Work to be completed: Restate each of the lines below word for word and drop every picture.

Pixel coordinate grounding data
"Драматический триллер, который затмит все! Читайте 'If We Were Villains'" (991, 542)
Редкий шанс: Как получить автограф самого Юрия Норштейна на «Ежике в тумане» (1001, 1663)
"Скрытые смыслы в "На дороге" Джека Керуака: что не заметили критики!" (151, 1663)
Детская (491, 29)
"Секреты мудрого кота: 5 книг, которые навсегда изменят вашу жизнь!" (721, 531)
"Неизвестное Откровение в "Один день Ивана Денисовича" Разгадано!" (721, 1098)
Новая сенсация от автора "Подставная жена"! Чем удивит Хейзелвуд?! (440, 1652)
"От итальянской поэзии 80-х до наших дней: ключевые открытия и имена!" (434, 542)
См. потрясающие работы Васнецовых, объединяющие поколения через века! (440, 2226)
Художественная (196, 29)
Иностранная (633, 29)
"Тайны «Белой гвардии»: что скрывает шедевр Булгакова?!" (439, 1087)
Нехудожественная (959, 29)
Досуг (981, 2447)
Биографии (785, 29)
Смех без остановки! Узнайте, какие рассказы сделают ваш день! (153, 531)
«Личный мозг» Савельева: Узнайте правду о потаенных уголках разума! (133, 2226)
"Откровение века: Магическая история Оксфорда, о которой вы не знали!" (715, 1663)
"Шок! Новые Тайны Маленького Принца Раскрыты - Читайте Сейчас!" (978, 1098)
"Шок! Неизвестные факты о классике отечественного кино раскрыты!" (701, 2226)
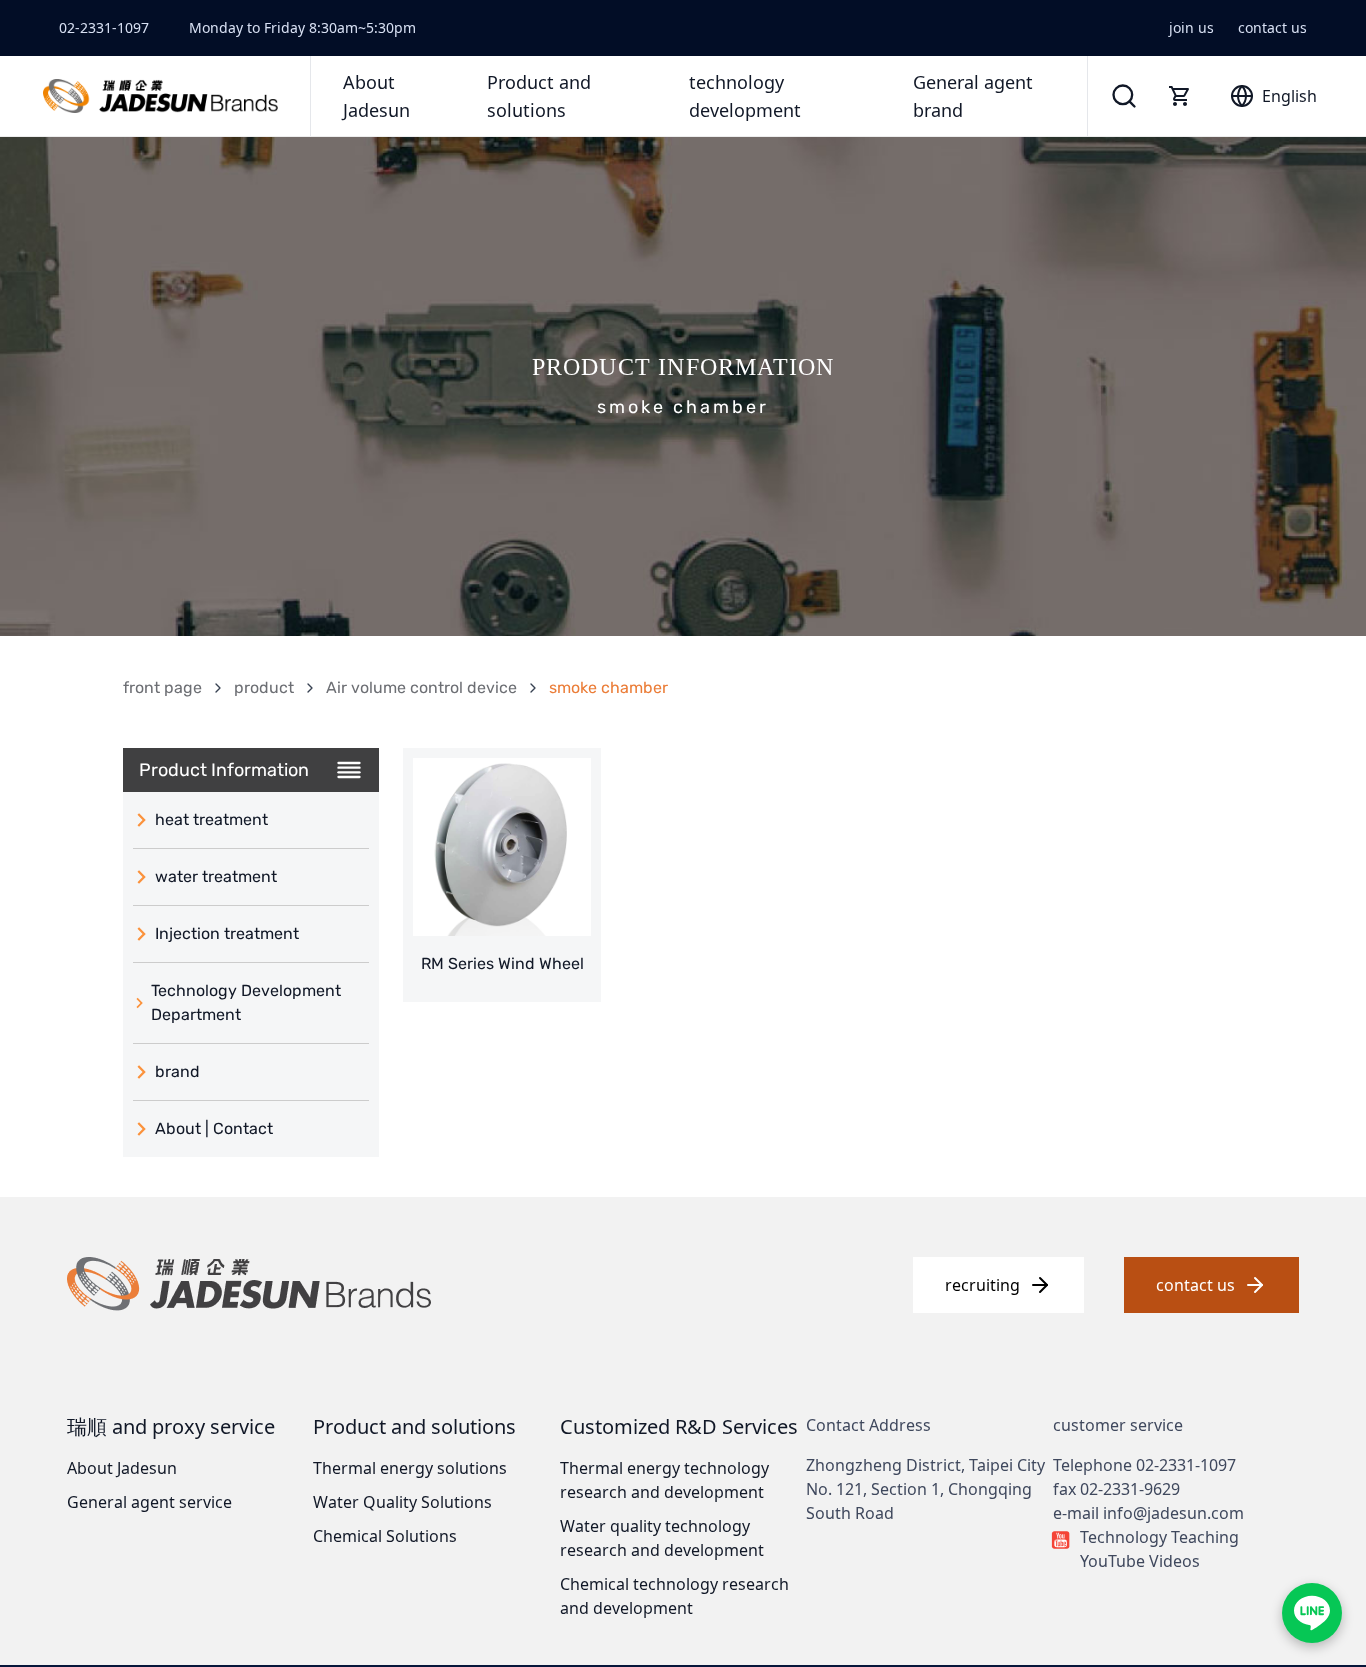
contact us (1272, 27)
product (264, 687)
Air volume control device (421, 687)
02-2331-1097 (104, 27)
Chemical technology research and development (674, 1596)
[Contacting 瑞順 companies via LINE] (1312, 1613)
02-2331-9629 (1130, 1489)
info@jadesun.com (1173, 1513)
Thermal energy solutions (410, 1468)
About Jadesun (122, 1468)
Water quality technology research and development (662, 1538)
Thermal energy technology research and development (664, 1480)
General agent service (149, 1502)
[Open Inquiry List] (1180, 96)
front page (162, 687)
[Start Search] (1124, 96)
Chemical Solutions (385, 1536)
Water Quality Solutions (402, 1502)
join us (1191, 27)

Response:
"Драматический триллер, который затмит все! Читайте 'If We Were Villains'" (991, 542)
Редкий шанс: Как получить автограф самого Юрия Норштейна на «Ежике в тумане» (1001, 1663)
"Скрытые смыслы в "На дороге" Джека Керуака: что не заметили критики!" (151, 1663)
Детская (491, 29)
"Секреты мудрого кота: 5 книг, которые навсегда изменят вашу жизнь!" (721, 531)
"Неизвестное Откровение в "Один день Ивана Денисовича" Разгадано!" (721, 1098)
Новая сенсация от автора "Подставная жена"! Чем удивит Хейзелвуд?! (440, 1652)
"От итальянской поэзии 80-х до наших дней: ключевые открытия и имена!" (434, 542)
См. потрясающие работы Васнецовых, объединяющие поколения через века! (440, 2226)
Художественная (196, 29)
Иностранная (633, 29)
"Тайны «Белой гвардии»: что скрывает шедевр Булгакова?!" (439, 1087)
Нехудожественная (959, 29)
Досуг (981, 2447)
Биографии (785, 29)
Смех без остановки! Узнайте, какие рассказы сделают ваш день! (153, 531)
«Личный мозг» Савельева: Узнайте правду о потаенных уголках разума! (133, 2226)
"Откровение века: Магическая история Оксфорда, о которой вы не знали!" (715, 1663)
"Шок! Новые Тайны Маленького Принца Раскрыты - Читайте Сейчас!" (978, 1098)
"Шок! Неизвестные факты о классике отечественного кино раскрыты!" (701, 2226)
contact us (1272, 27)
product (264, 687)
Air volume control device (421, 687)
02-2331-1097 (104, 27)
Chemical technology research and development (674, 1596)
[Contacting 瑞順 companies via LINE] (1312, 1613)
02-2331-9629 (1130, 1489)
info@jadesun.com (1173, 1513)
Thermal energy solutions (410, 1468)
About Jadesun (122, 1468)
Water quality technology research and development (662, 1538)
Thermal energy technology research and development (664, 1480)
General agent service (149, 1502)
[Open Inquiry List] (1180, 96)
front page (162, 687)
[Start Search] (1124, 96)
Chemical Solutions (385, 1536)
Water Quality Solutions (402, 1502)
join us (1191, 27)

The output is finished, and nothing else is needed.